Unions call for inquiry into deaths of workers
Industrial Relations Reporter
Sydney Morning Herald
December 17, 2007
BUILDING unions are demanding the Rudd Government hold a judicial inquiry into the exploitation of guest workers, after a report revealed the Howard government had cut back on the monitoring of their conditions.
The construction union chief, John Sutton, said the deaths of 21 workers brought to Australia under the 457 skilled working visa program warranted a thorough investigation by the new Government.
Mr Sutton, who will join a union delegation tomorrow to meet Julia Gillard, the Deputy Prime Minister and Workplace Relations Minister, will also push for curbs on the sweeping powers of the Australian Building and Construction Commission (ABCC).
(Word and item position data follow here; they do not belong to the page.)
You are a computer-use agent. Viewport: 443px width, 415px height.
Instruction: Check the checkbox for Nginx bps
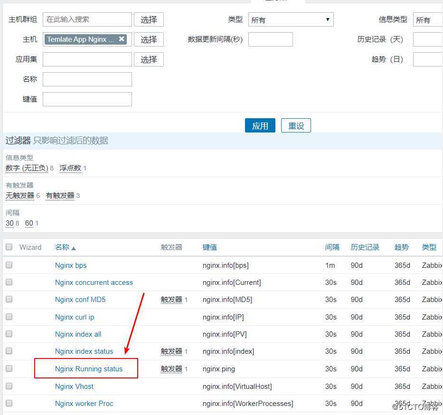pos(8,265)
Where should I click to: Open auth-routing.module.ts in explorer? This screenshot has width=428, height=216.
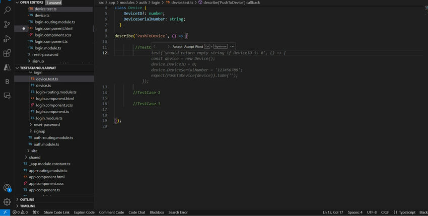point(53,138)
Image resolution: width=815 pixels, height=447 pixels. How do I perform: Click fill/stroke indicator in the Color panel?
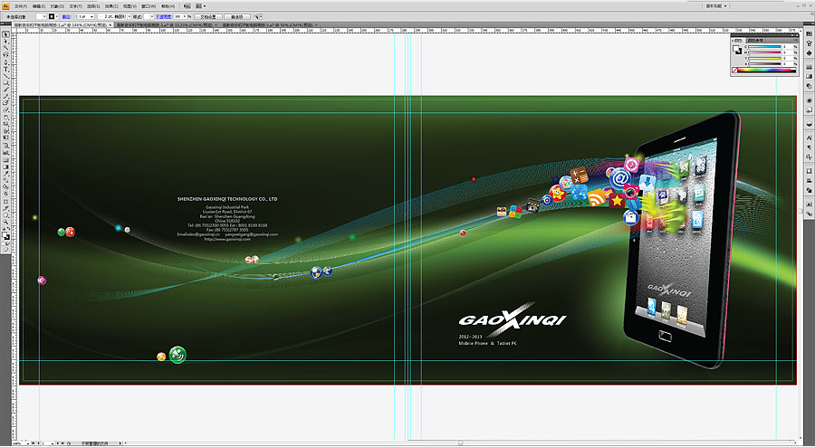(x=737, y=51)
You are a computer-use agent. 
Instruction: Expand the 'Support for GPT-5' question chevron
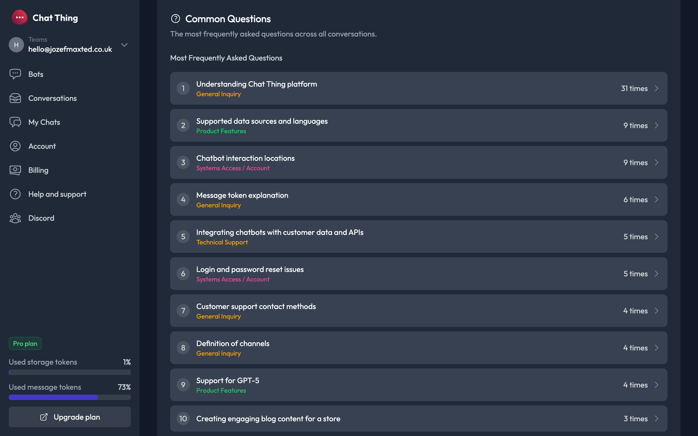pyautogui.click(x=656, y=385)
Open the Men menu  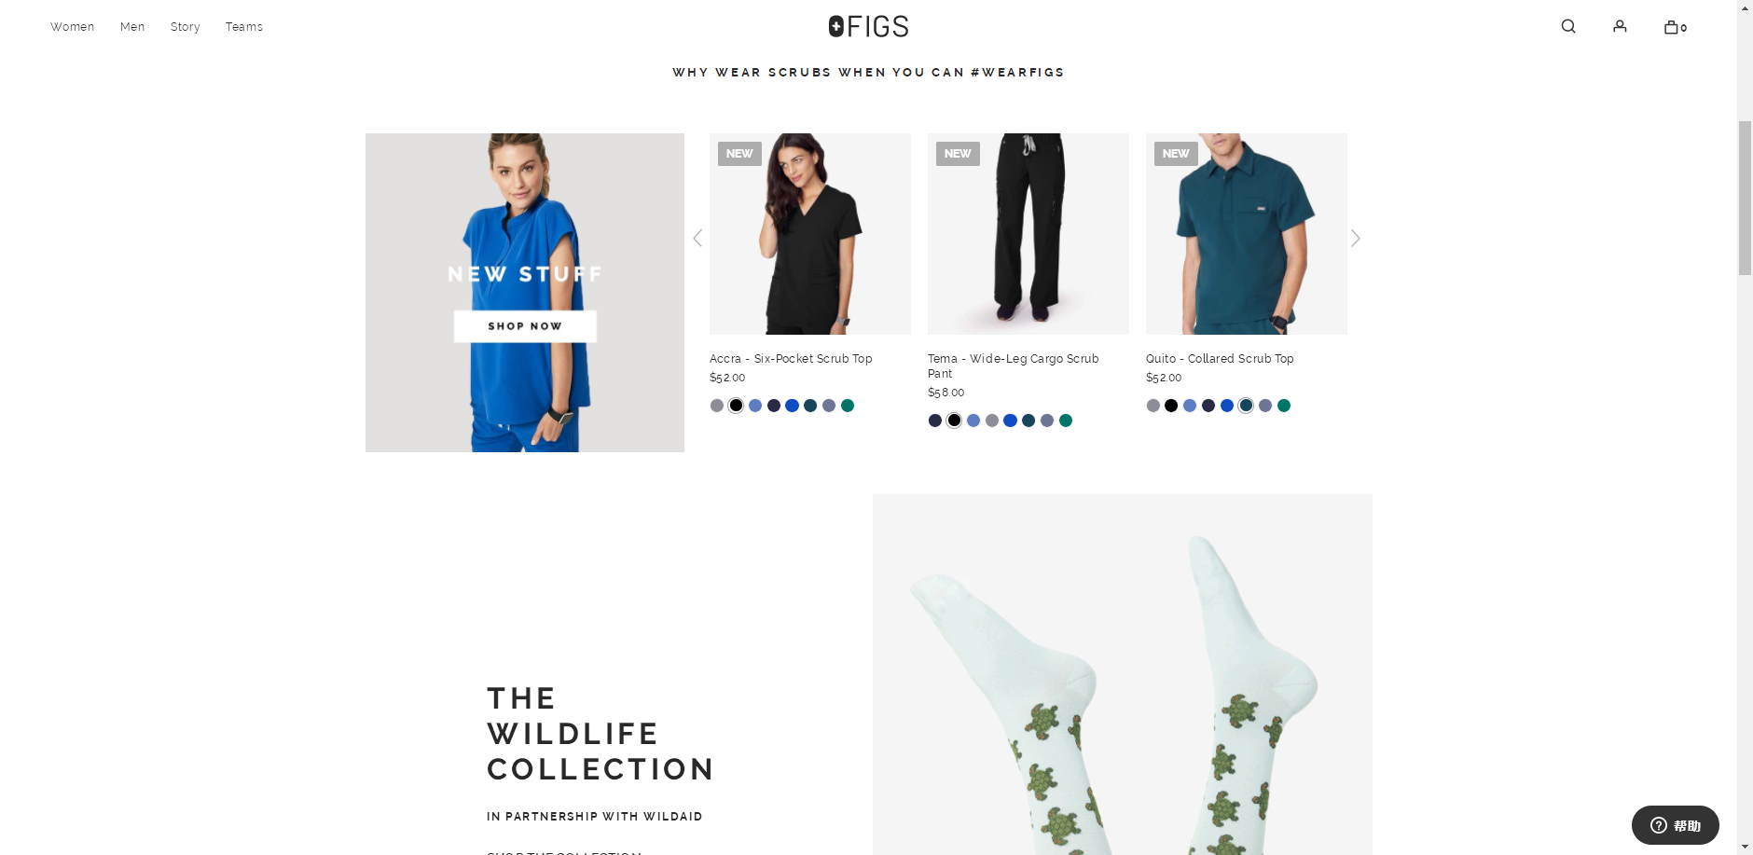point(132,27)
Last Thursday, the Department of Immigration quietly tabled its annual report – one of two held back until after the election by the former government – revealing that in 2006-07 it monitored fewer employers using the controversial visas than in the previous year. This was despite several high-profile incidents, revealed earlier this year by the Herald, in which foreign workers were killed.
“We need a full and open inquiry into the abuse of this visa system,” Mr Sutton said. “There has been a history of cover-ups, deception and incredible exploitation and the new Government needs to put the spotlight on these cases before it starts amending legislation.”
Under the 457 scheme, Australian employers are allowed to use foreign workers to plug skills gaps in the workforce. But over the past two years, dozens of cases have emerged in which workers from mainly developing countries have come to Australia only to find themselves doing unskilled, often dangerous work at cut-price wages, while living in overcrowded houses and even sheds.
The new immigration minister, Chris Evans, would not commit to an inquiry but acknowledged previous abuses of 457 visas. “I recognise the concerns about the past use of this visa and that's why I have made restoring integrity in the scheme a priority,” he said.
The former immigration minister, Kevin Andrews, conceded that 21 workers on 457 visas had died since the introduction of the scheme but insisted only three were killed in work-related incidents. He suggested heart attacks, road accidents and drownings had claimed the lives of the other workers.
“Mr Andrews refused to divulge the details,” said Mr Sutton, “and, quite honestly, his excuses defy credibility.”
Mr Sutton and the ACTU president, Sharan Burrow, will also press Ms Gillard to immediately amend powers of the building industry watchdog, arguing it is abusing its power, especially after the commission admitted to the Herald last week that it had interrogated an innocent bystander who witnessed a minor scuffle on a Melbourne building site.
Ms Gillard has pledged to maintain the commission until 2010 but unions believe the Government can keep its pre-election commitment while stripping the agency of its most coercive powers.
“We have different views to the Government on the timeline for the ABCC,” said Ms Burrow, “but we think a consensus is possible.”